Even when successful in preclinical studies, treatments don’t prove efficacious in clinical studies. This failure, Dr. Veeravali thinks, could be caused by the fact ischemic strokes have such a complex pathology. Basically, a treatment should target more aspects at once, which makes it difficult to find agents good enough for translational stroke therapy.
Dr. Veeravali underlines that “it is very important to target several key molecules simultaneously, which can work by multiple mechanisms to control the early and delayed brain injury in both the ischemic core and the penumbra. The novel approach should adopt preclinical testing, advance the understanding of the pathophysiology of stroke and make it possible to translate it from bench to bedside.”
UICOMP researchers have identified a specific blood enzyme that is prevalent in the brain after an ischemic stroke, but is not found in a healthy brain. Preventing the brain from producing this particular matrix metalloproteinase-12, or MMP-12, researchers have found continued brain damage can be avoided.
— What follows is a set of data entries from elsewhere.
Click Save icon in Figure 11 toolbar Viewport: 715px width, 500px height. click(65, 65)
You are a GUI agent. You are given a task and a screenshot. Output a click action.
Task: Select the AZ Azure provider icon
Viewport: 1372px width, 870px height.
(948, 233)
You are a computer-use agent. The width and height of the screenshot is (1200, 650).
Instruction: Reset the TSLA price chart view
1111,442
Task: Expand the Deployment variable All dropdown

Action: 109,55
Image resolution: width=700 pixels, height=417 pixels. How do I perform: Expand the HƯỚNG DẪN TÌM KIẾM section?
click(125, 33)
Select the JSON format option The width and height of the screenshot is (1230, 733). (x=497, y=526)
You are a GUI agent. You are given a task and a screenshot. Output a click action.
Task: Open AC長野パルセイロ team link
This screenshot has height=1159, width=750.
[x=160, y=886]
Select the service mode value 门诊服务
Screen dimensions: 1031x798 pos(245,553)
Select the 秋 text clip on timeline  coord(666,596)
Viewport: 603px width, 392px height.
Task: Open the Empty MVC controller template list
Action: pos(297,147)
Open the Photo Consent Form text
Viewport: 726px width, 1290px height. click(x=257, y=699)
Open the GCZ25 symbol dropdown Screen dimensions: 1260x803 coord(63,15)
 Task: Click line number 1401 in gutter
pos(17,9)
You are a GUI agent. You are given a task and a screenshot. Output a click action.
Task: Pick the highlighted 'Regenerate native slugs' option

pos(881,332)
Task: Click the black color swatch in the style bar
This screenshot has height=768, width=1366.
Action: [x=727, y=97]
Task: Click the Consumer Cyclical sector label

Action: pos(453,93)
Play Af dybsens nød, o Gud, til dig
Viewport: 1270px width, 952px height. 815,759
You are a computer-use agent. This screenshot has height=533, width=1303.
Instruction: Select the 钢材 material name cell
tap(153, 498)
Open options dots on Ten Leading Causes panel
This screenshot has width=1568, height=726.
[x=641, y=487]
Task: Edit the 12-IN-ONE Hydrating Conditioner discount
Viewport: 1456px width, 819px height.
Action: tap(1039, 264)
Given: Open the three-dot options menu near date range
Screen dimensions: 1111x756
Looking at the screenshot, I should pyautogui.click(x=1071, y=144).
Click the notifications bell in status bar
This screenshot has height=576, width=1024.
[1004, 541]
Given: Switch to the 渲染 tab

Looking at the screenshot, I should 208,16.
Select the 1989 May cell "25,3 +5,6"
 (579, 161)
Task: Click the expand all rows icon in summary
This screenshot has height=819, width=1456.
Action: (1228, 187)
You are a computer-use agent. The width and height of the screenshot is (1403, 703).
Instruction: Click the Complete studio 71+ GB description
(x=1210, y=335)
“What we’ve seen is remarkable and promising in terms of providing a new line of treatment for ischemic stroke,” said Dr. Veeravalli. ”Our current research targets both the ischemic core and the penumbra by a combination of two cutting edge approaches; stem cell transplantation and gene silencing, which we believe could significantly improve the microenvironment of ischemic brain as well as neurological recovery after ischemic stroke. To our knowledge, this is for the first time a study has been designed which targets both the ischemic core and the penumbra by a combination of two novel approaches. Our current research could offer a potential therapeutic strategy to treat stroke.”
Initial studies at UICOMP were supported in part by funding from the OSF HealthCare Illinois Neurological Institute. “This project illustrates the collaborative work by clinicians at OSF HealthCare and research scientists here at the College of Medicine,” UICOMP Regional Dean Dr. Sara Rusch said.
The stroke research team at UICOMP intends to use the new NIH funding award to test the effect of new therapy on brain damage and neurological recovery in stroke models. Hopefully, results will prove positive and an effective treatment for stroke patients will be right around the corner.
MMP-12 is another example of a repurposed drug, like the ones on which Healx is focused. Maybe it is a multi-purpose drug, since it is already in clinical trials related to respiratory diseases. This gives researchers hope for a potential fast-track to patient use, since waiting for 12 to 15 years to go through clinical trials won’t be necessary. Dr. Veeravalli said the new therapy could be used in conjunction with a FDA-approved conventional clot-busting treatment for ischemic stroke.